Far more common today than RF tags are a later development, the magnetic EAS tag. Magnetic tags exist in two major variants, the first having been developed by 3M in 1970. The 3M technology, commonly known by its 3M brand name "Tattle Tape," can more generically be called electromagnetic or EM EAS. EM tags rely on an interesting property of magnetic fields, or rather their interaction with magnetic materials.

Magnetic materials such as iron can be "magnetized" by exposing them to a magnetic field, causing an alignment of the magnetic dipoles of the material's molecules. During this process some of the energy of the field is consumed. Magnetic materials also have a "saturation value," which is a measure of their greatest potential to become magnetized, or the point at which no further improvement in the magnetization of the material can be achieved. For most magnetic materials, the saturation value is quite high. It is possible, though, to design materials that are magnetizable but have a very low saturation value. The most common in EAS applications is an alloy called "metglas," so called because it has a non-crystalline structure more similar to glass than metal.

When a quantity of metglas is placed in a magnetic field, it absorbs some of the energy of the field in order to become magnetized. It quickly reaches saturation and stops interacting with the field. This behavior is quite useful as it can be detected by magnetic means.

So, an EM EAS system relies on a portal with two antennas, typically placed on the two sides of the door (in multi-door situations it is common to have multiple towers which alternate receiving and transmitting). The transmitting antenna emits a magnetic field. The receiving antenna on the other side of the portal observes this field. When metglas is introduced into the field, it briefly absorbs energy and then stops when it reaches saturation. This can be observed as a brief dip in field strength at the receiving antenna. By rapidly alternating the field emitted by the transmitting antenna (essentially using it as an AC electromagnet), this effect can be checked for many times a second.

Even better, the nonlinear behavior of metglas in a magnetic field causes a number of effects in a rapidly alternating magnetic field including harmonic frequencies resulting from the repeated magnetization and demagnetization of the metglas. Modern EM EAS systems use complex DSP techniques to observe for multiple different effects caused by the low-saturation-value material, making them less susceptible to false positives. In fact, false positives in the detection of metglas are quite rare (although EAS are usually quite prone to false positives, they come from other causes which we will discuss later). Because materials with a very low saturation value are exceptionally rare in nature, the presence of rapid magnetic saturation behavior is a very strong indication of the presence of a tag.

● Dataset extract
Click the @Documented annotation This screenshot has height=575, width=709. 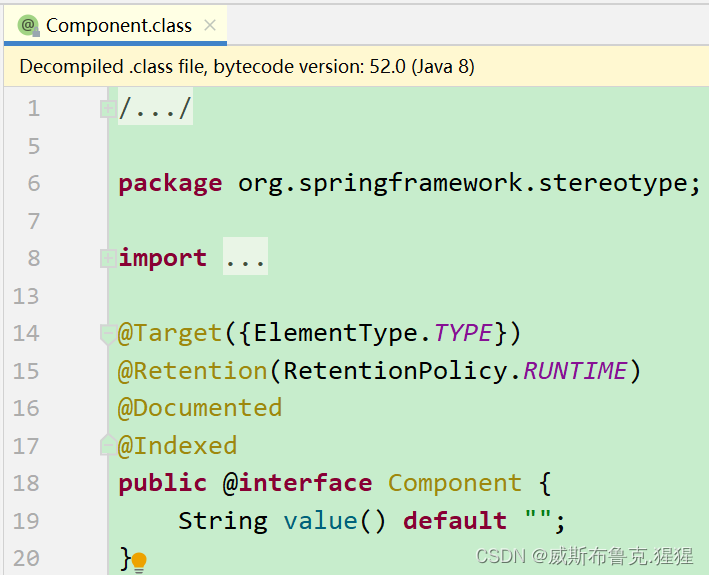[x=200, y=408]
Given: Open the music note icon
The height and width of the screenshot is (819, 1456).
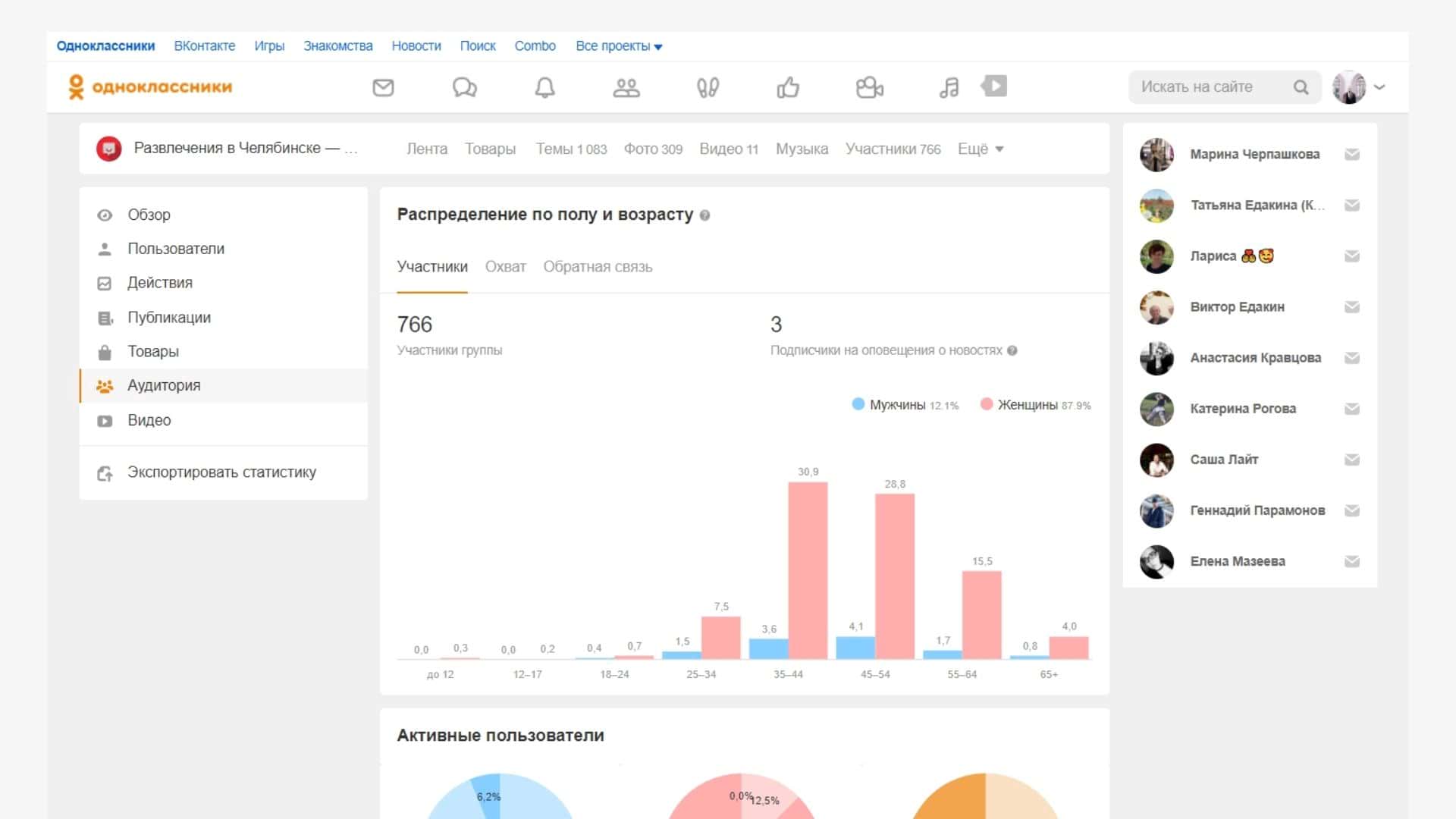Looking at the screenshot, I should pos(949,87).
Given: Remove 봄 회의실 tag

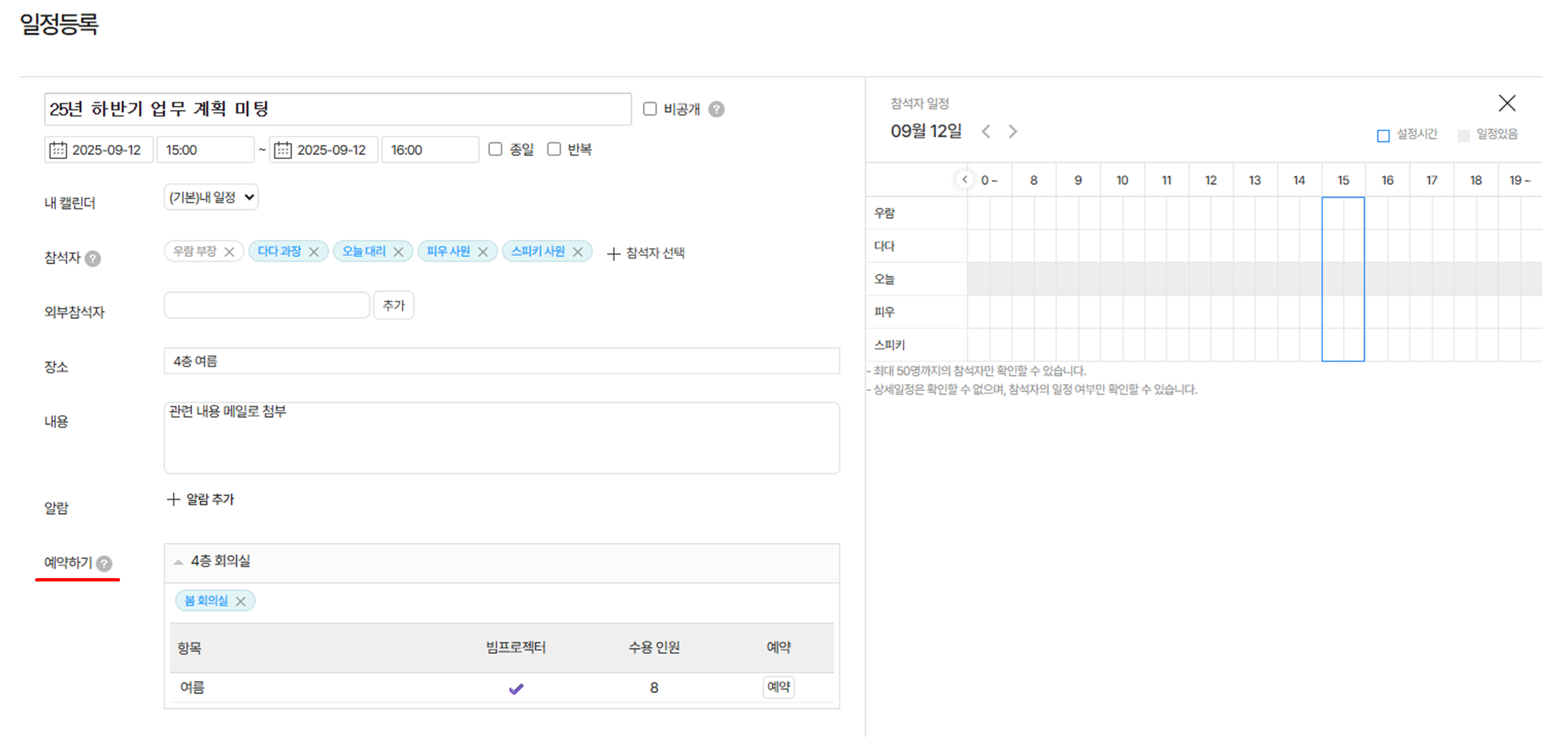Looking at the screenshot, I should (241, 601).
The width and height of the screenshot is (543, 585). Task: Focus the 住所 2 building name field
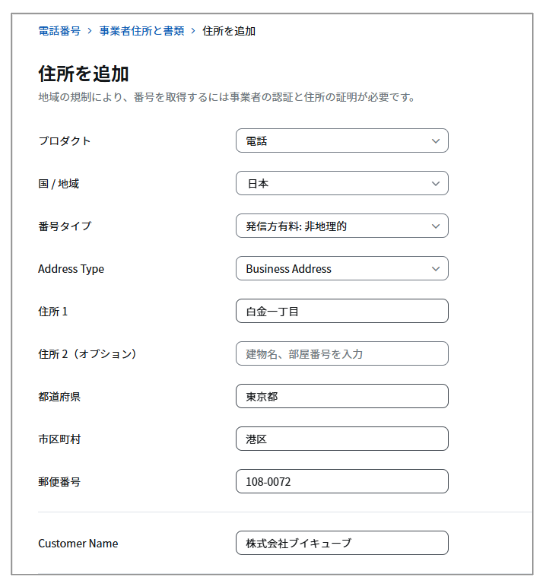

● Task 1
Answer these from the passage on magnetic EAS tags:
(a) In what year did 3M develop the first magnetic tag variant?
(b) Which alloy is the most common low-saturation material in EAS applications?
(c) Where are the two antennas of an EM EAS portal typically placed?
● Task 2
Write the next part of the passage on magnetic EAS tags, picking up after its final sentence.

● Right answer 1
(a) 1970
(b) Metglas
(c) On the two sides of the door

● Right answer 2
Magnetic EAS technology becomes even more interesting when you consider the issue of deactivation. EM tags are typically manufactured with a strip of a normal ferromagnetic material placed alongside the metglas strip. If this material is magnetized, it keeps the metglas strip constantly saturated, preventing it interacting with external fields. Thus an EM tag "deactivator" simply emits a strong enough field to magnetize the ferromagnetic strip. Even better, an "activator" can emit a rapidly alternating magnetic field which will effectively "scramble" the magnetic orientations of the underlying magnetic elements in the magnetic strip, causing it to lose its magnetic field. The metglas strip will no longer be held in constant saturation and will be detected as usual.

This ability to activate and deactivate EM tags at will is unique to EM tags and is the cause of their ongoing popularity in libraries. Libraries install tattle tape permanently, usually adhering it to a middle page near the spine where it is difficult to notice. The circulation desk deactivates tags when books are checked out and activates them when books are checked in, usually using a device that just has an "activate/deactivate" switch to select between a fixed and alternating magnetic field.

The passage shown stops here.